Должен ли читатель «собирать» у себя в голове произведение?

Безусловно. Я считаю, что любое, не только литературное, произведение – это заготовка. Настоящее искусство появляется уже в голове того, кто прочитал, воспринял, пережил — поэтому даже шедевры в голове не самого проницательного человека будут выглядеть блекло и ничего не будут стоить.

Сколы и грани его составили,
Голос архаики отточил.
Каменный оттиск живого дьявола:
Каменный нарратив.
Сам для себя, как растения древние,
Каменный смутный бриз. …
Трогает пальцами отражение
Белоснежный Нарцисс.

Человек придумывает себя?

Я думаю, что мы формируем личность, рассказывая историю о себе себе же и помним её постоянно, иначе превращаемся в кого-то другого. Эта история и есть «Я» с большой буквы.

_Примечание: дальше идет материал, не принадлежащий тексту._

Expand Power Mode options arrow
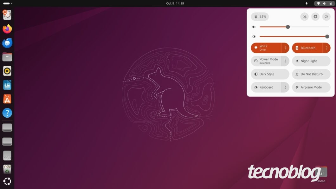click(x=285, y=61)
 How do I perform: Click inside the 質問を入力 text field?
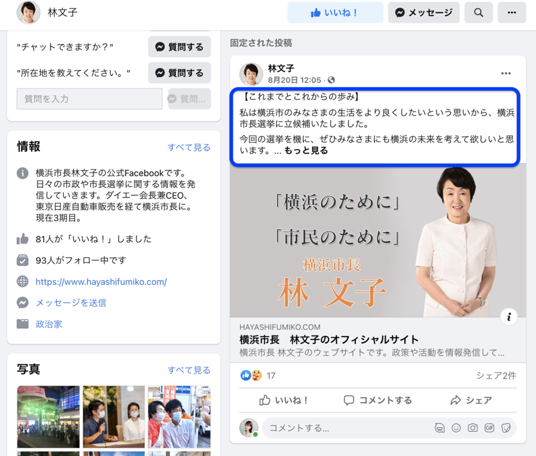89,99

Нас зовут Урд, Вирданди и Скульд,
нас зовут вспомнить, узнать и уснуть.
Глаз продолжает свой странный путь,
Он вытекает в прицел.
Древо растёт в разноцветный мир,
разноязыкий бесценный мир,
сохнут на ветках его плоды.
Глаз твой расцвёл и сгнил.

Существует ли судьба?

Это очень сложный для меня вопрос… Я бы очень хотела, чтобы она существовала — меня приводит в восторг этот образ! Как литератор, могу на всё ответить общим принципом — мне нет дела до реальности, ведь я создаю дополнительный существующему мир. Мне интересно то, что выглядит интересно, поэтично, и судьба — это грандиозный образ, который миллионом разных способов может отражать конфликт человеческой жизни. Здесь я ссылаюсь к древнегреческой трагедии, где «рок» — ключевое понятие, чтобы оценить происходящее с героями. Судьба придаёт миру сюжетность, смысл. Смысла в реальной жизни нет —это пугает, но заставляет работать.